Awardee says Ghana’s HIV challenge requires a collaborative health services approach

Enhancing the capacity of Ghana’s health providers by integrating HIV/AIDS and chronic disease care is the way forward to tackle the HIV epidemic in the country, according to Australia Awards Scholar and Pharmacist, Pharm Josephine Osarfo.

The recipient of a 2014 Australia Awards Scholarship to study a Masters of International Public Health at the University of Sydney, Pharm said her studies in Australia, as well as attending the AIDS 2014 Conference in Melbourne, enlightened her on the need to encourage the adoption of a intersectoral, collaborative healthcare approach on her return to Ghana.

“My Australia Award will change my approach to addressing challenges associated with quality healthcare delivery.

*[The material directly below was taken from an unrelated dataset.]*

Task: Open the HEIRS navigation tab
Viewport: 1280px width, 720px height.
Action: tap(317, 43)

Since I began my studies in March this year, I have been equipped with the knowledge and skill set to improve political commitment by all levels of government in responding to these challenges via an intersectoral collaborative effort.

“These approaches include considering the social determinants of health in responding to public health issues such as HIV/AIDS, and ensuring the integration of public health services that treat communicable and non-communicable diseases in order to aid the effective use of the limited financial support currently available in Ghana to treat HIV/AIDS.”

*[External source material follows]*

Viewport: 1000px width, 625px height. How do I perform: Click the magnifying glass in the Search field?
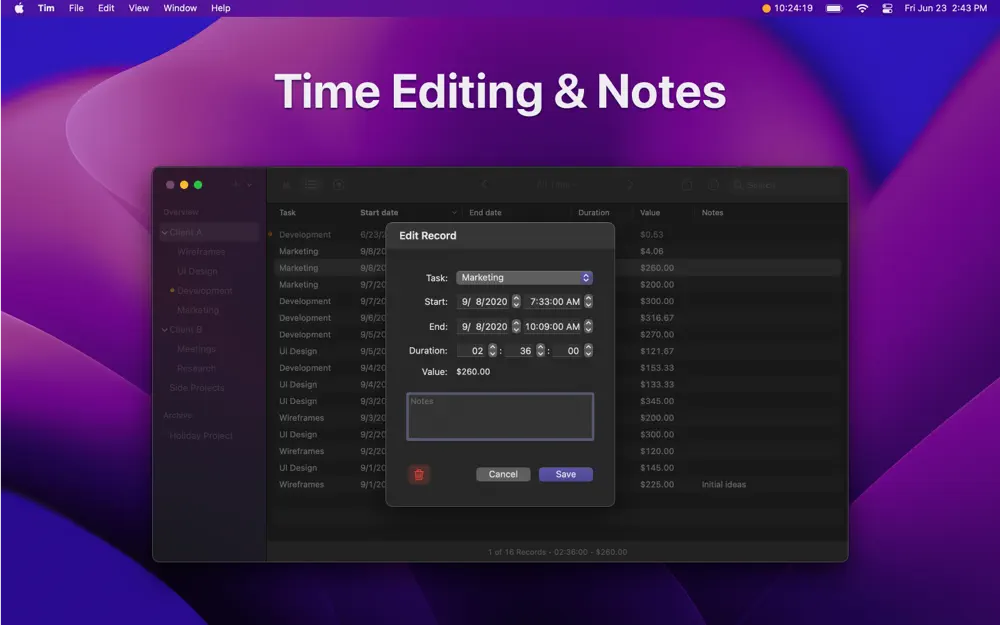click(x=739, y=184)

As a hospital pharmacist, Pharm said she would continue to focus on the quality of life of HIV-positive patients by assisting to prevent and control their risk of contracting other diseases such as tuberculosis, hepatitis B, hypertension and diabetes.

“I will dedicate 50% of my role towards this focus as I work to build the capacity of primary healthcare providers in this regard. I anticipate much of my role going forward as a district facility trainer of trainees with a focus on integrated services in HIV/AIDS care,” she said.

Pharm said before she left Ghana to embark on her studies in Australia, she had implemented an approach to involve the traditional and spiritual healers in the Birim Central Municipal of the Eastern region of Ghana as stakeholders in the HIV/AIDS care and support services with great success. “This approach yielded a greater number of HIV-positive patients who went down the traditional path of healing to be encouraged to address their illness through the public health services,” she said.

On her return, she said she would like to emulate the success of this strategy by encouraging political commitment through leadership and governance coaching in order to strengthen Ghana’s health system in responding to HIV/AIDS. She will also involve civil society and HIV-positive patients to augment the limited number of staff available to address the integrated service approach towards HIV/AIDS care and support.

With approximately 24.7 million people in sub-Saharan Africa living with HIV, the Australian Government’s commitment to fighting the spread of HIV/AIDS on the continent, and reducing the stigma associated with it, is underlined by its investment in Australia Awards Scholarships and Fellowships.

Australia Awards is training more African health professionals to assist in the prevention and management of HIV/AIDS in their countries through the provision of Masters Scholarships with a focus on public health.